IP-adressen opgeven voor firewallregels
U kunt de communicatie beperken tot alleen apparaten met bepaalde IP-adressen of apparaten met specifieke IP-adressen blokkeren maar andere communicatie toestaan. U kunt een afzonderlijk IP-adres opgeven of een bereik van IP-adressen.
|
U kunt maximaal 16 IP-adressen (of bereiken van IP-adressen) opgeven voor zowel IPv4 als IPv6.
De hier beschreven pakketfilters besturen de communicatie over TCP, UDP en ICMP.
|
1
Start de UI op afstand en meld u in de systeembeheerdersmodus aan.
De UI op afstand starten
2
Klik op [Instellingen/registratie].
3
Klik op [Beveiligingsinstellingen]
[IP-adresfilter].
4
Klik op [Bewerken...] voor het type filter dat u wilt gebruiken.
[IPv4-adres: Uitfilter]
Selecteer deze optie om het verzenden van gegevens vanaf het apparaat naar een computer te beperken door IPv4-adressen op te geven.
[IPv4-adres: Infilter]
Selecteer deze optie om het ontvangen van gegevens van het apparaat naar een computer te beperken door IPv4-adressen op te geven.
[IPv6-adres: Uitfilter]
Selecteer deze optie om het verzenden van gegevens vanaf het apparaat naar een computer te beperken door IPv6-adressen op te geven.
[IPv6-adres: Infilter]
Selecteer deze optie om het ontvangen van gegevens van het apparaat naar een computer te beperken door IPv6-adressen op te geven.
5
Geef de instellingen voor pakketfiltering op.

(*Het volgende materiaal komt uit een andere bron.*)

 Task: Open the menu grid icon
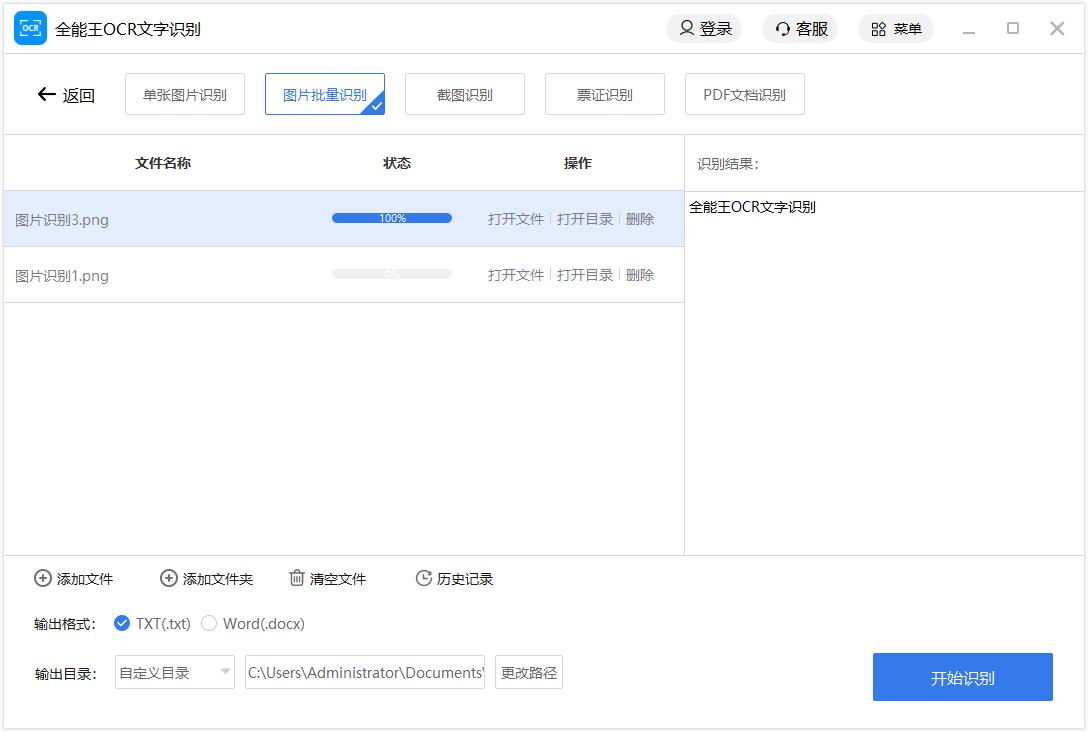click(878, 29)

Selecteer het standaardbeleid om de communicatie van andere apparaten met het apparaat toe te staan of te weigeren en geef vervolgens IP-adressen op voor uitzonderingen.
1
|
Schakel het selectievakje [Gebruik filter] in en selecteer het keuzerondje [Weigeren] of [Toestaan] voor het [Standaardbeleid].

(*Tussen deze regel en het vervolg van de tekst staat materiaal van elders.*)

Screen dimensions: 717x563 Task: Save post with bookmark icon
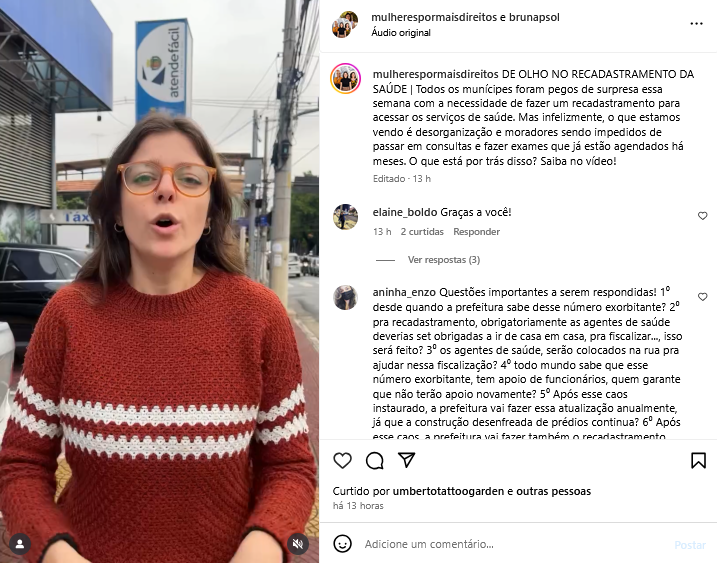[x=698, y=460]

[Gebruik filter] Schakel het selectievakje in om de communicatie te beperken. Schakel het selectievakje uit om de beperking op te heffen.

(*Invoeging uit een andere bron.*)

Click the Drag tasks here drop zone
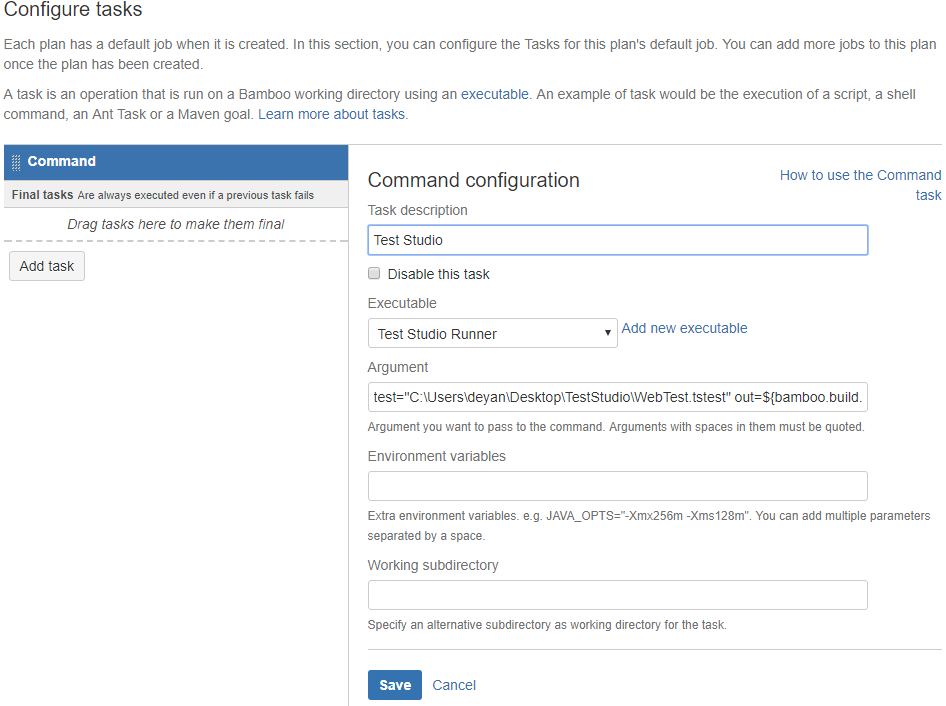The image size is (946, 706). pyautogui.click(x=176, y=224)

[Standaardbeleid] Selecteer de voorwaarde om de communicatie van andere apparaten met het apparaat toe te staan of te weigeren.
[Weigeren]
|
Selecteer deze optie om communicatiepakketten alleen door te geven wanneer deze bestemd zijn voor of afkomstig zijn van apparaten waarvan de IP-adressen zijn opgegeven in [Uitzonderingsadressen]. Communicatie met andere apparaten is niet mogelijk.
|
[Toestaan]
|
Selecteer deze optie om communicatiepakketten te blokkeren wanneer deze bestemd zijn voor of afkomstig zijn van apparaten waarvan de IP-adressen zijn opgegeven in [Uitzonderingsadressen]. Communicatie met andere apparaten is mogelijk.
|
|
2
|
Geef de adresuitzonderingen op.
Typ het IP-adres (of het bereik van IP-adressen) in het vak [Te registreren adres] en klik op [Toevoegen].
Controleer op typefouten
Als u IP-adressen verkeerd invoert, kunt u het apparaat mogelijk niet bereiken vanuit de UI op afstand. Om dat op te lossen, moet u <IPv4-adresfilter> of <IPv6-adresfilter> instellen op <Uit>. IPv4-adresfilter IPv6-adresfilter
Invoernotatie voor IP-adressen
|
Beschrijving
|
Voorbeeld
|
Een specifiek adres invoeren
|
IPv4: Gebruik een punt als scheidingsteken.
|
192.168.0.10
|
IPv6: Gebruik een dubbele punt als scheidingsteken tussen alfanumerieke tekens.
|
fe80::10
|
Een bereik van adressen opgeven
|
Plaats een afbreekstreepje tussen de adressen.
|
192.168.0.10-192.168.0.20
|
Een bereik van adressen opgeven met een voorvoegsel
|
Typ het adres, gevolgd door een schuine streep en een getal dat de lengte van het voorvoegsel aangeeft.
|
192.168.0.32/27
fe80::1234/64
|
Als [Weigeren] is geselecteerd voor een uitgaand filter Uitgaande multicast- en broadcast-pakketten kunnen niet worden gefilterd.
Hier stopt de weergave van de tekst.